The French government submitted a campaign to grub up vines to reduce the overproduction of wine in France, financed by an envelope of €120 million, the Ministry of Agriculture announced.

"France has today notified the Commission of a mechanism for the definitive reduction of wine-growing potential," the ministry wrote in a press release, describing this plan as "the first part of responses to the structural difficulties encountered by the sector," affected in particular by the drop in consumption.

"The notified mechanism proposes to finance the grubbing up of vines in order to perpetuate the activity of wine-growing operations, with an amount of up to €4,000 per hectare, for a provisional envelope of €120 million," the ministry continued in its press release.

This average amount would therefore make it possible to compensate for the uprooting of at least 30,000 hectares (out of nearly 800,000 hectares of vines recorded in France in 2020). At the end of January, a budget of 150 million euros over two years, which could concern "up to 100,000 hectares", had been mentioned by the Minister of Agriculture Marc Fesneau. At the same time, the government increased the "emergency fund" for winegrowers in regions "in crisis", from Bordeaux to the south of the Rhône Valley, to 80 million euros. The new uprooting plan must now be validated by the European Commission before the funds can be released by the public institution FranceAgriMer.

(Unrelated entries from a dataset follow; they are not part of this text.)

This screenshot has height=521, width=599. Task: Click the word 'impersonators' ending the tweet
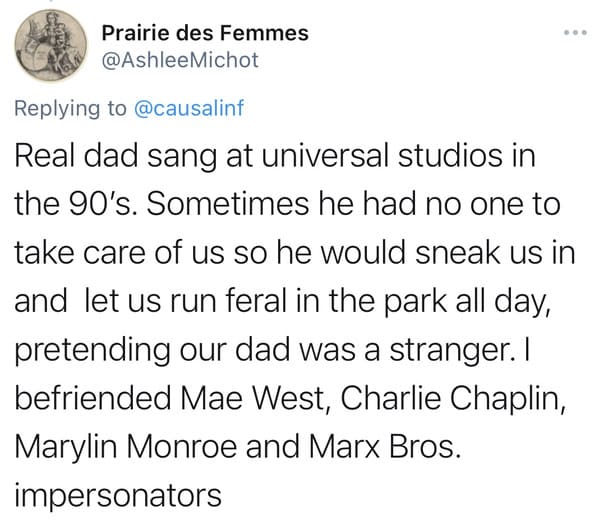tap(118, 496)
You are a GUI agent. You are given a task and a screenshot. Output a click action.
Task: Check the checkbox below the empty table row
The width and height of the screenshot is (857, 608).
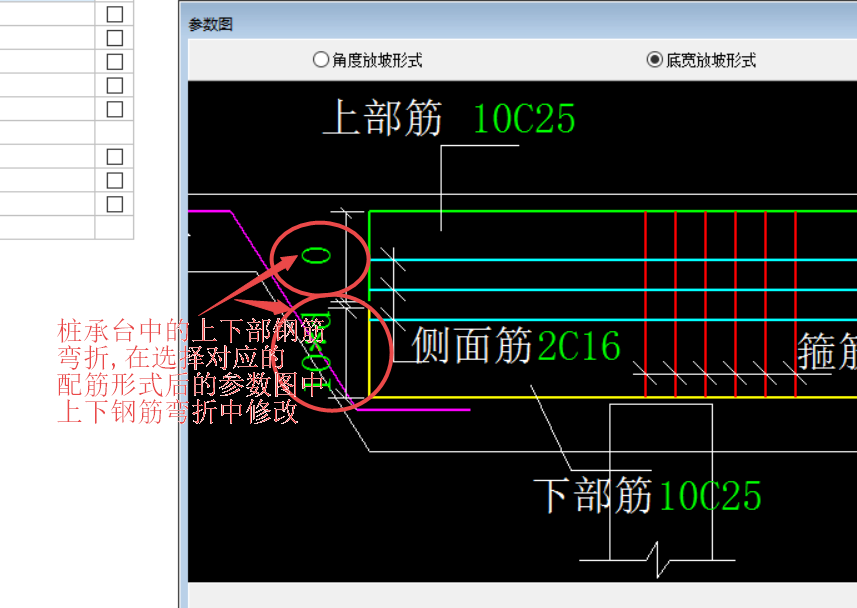(x=117, y=156)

"The aid would be granted to farmers who abandon, on the areas thus uprooted, the production of replanting authorization, and who also renounce mobilizing or requesting, during the six wine-growing seasons 2024 to 2029 inclusive, authorizations for new plantings", according to the press release.

Between the growing disenchantment with red wine, the difficulties of exporting to China and the United States, Covid and inflation, economic difficulties have piled up in certain wine production areas.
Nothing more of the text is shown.